TASK TO CARRY OUT
Retype the data below, every word of it, exactly.

SOURCE DATA

====

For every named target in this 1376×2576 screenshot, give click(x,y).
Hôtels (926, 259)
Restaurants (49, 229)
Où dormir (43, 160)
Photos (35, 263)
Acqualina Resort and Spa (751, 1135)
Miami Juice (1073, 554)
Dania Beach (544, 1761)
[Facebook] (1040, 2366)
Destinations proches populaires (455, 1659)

====

SOLUTION FOR THIS EXERCISE
For every named target in this 1376×2576 screenshot, give click(x,y).
Hôtels (926, 259)
Restaurants (49, 229)
Où dormir (43, 160)
Photos (35, 263)
Acqualina Resort and Spa (751, 1135)
Miami Juice (1073, 554)
Dania Beach (544, 1761)
[Facebook] (1040, 2366)
Destinations proches populaires (455, 1659)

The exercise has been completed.